In many cells, there is extensive editing of the transcribed genes that occurs before translation, which alters the primary structure vastly compared to the raw base sequence of the gene. The translational machinery also often enlists the help of molecular chaperones, proteins that temporarily bind to the nascent polypeptide chain to prevent it from taking an intermediate structure that would prevent it from taking its final shape.
All this is to say that predicting the final shape of a protein from the primary structure is not trivial. For decades, the only way to explore protein structure was with physical methods like X-ray crystallography. It wasn’t until the late 1960s that biophysical chemists started building computational models for protein folding, focused mainly on modeling the secondary structure of a protein. These methods and their descendants take a vast amount of input data in addition to the primary structure sequence, such as tables of bond angles between amino acids, lists of hydrophobicity, charge states, and even conservation of structure and function over evolutionary timescales to make a best guess at what a protein is going to look like.

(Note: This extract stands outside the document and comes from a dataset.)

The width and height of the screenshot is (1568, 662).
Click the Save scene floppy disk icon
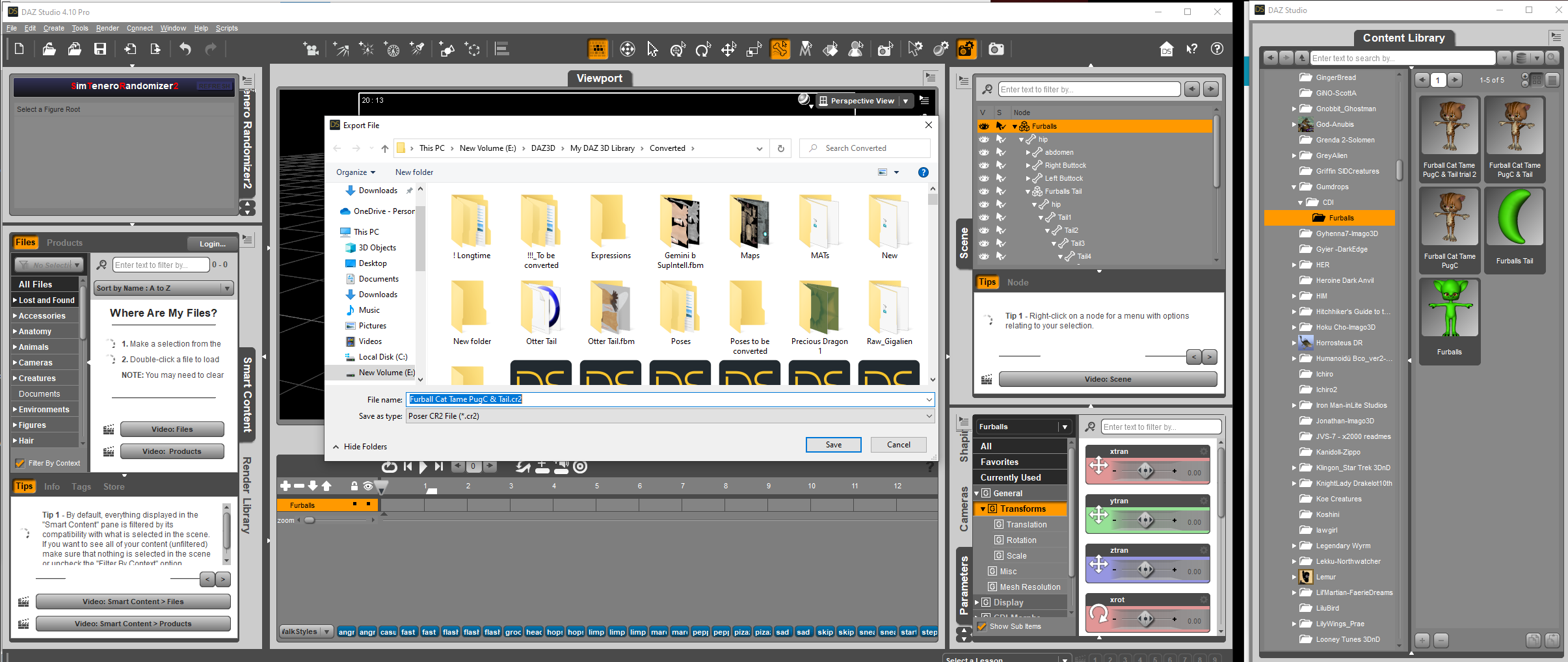click(100, 49)
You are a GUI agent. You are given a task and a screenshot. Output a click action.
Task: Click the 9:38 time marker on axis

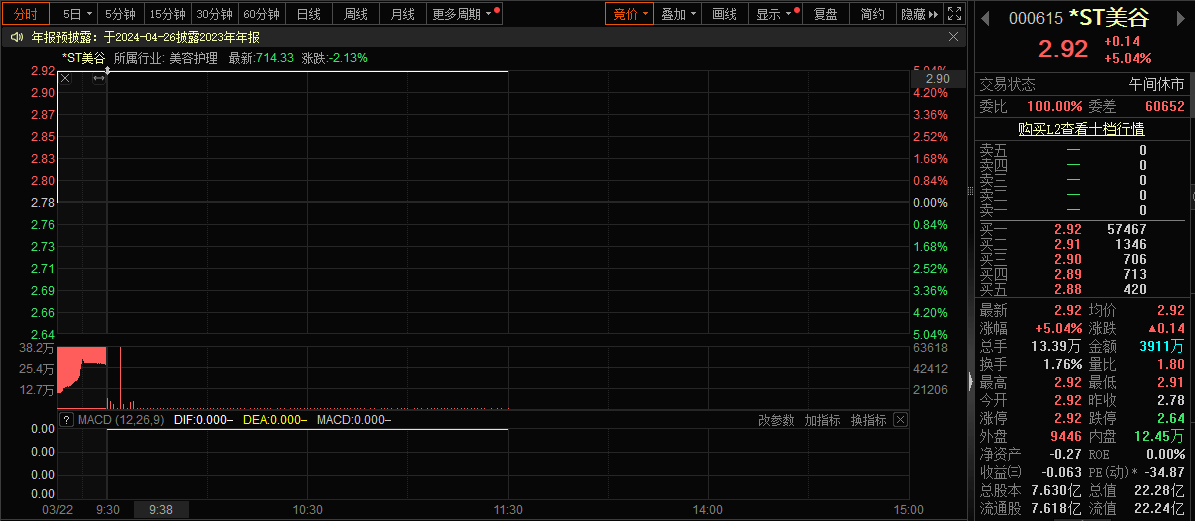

Current computational methods for secondary structure prediction, like those running on Folding@Home’s network right now, run at about 80% accuracy, which is pretty good considering the complexity of the task. The data generated by the folding prediction models for proteins like the SARS-CoV-2 spike protein will be coupled with physical study data to come up with a firm structure for the protein, and perhaps give us insights into how the virus binds to the human angiotension converting enzyme-2 (ACE-2) receptors that line the respiratory tract, which is its path into the body. If we can figure out the structure, we might be able to find drugs to block binding and prevent infection.
Protein folding research is central to our understanding of so many diseases and infections that even once we figure out a way to beat COVID-19, the Folding@Home network, which as seen such explosive growth over the past month, will not go idle for long. The network is a research tool well-suited to exploring protein models central to dozens of diseases that are related to misfolded proteins, such as Alzheimer’s and variant Cruetzfeldt-Jakob disease, often incorrectly called mad-cow disease. And when the next virus inevitably comes along, all that horsepower, and all the experience being gained in managing it, will be ready to go again.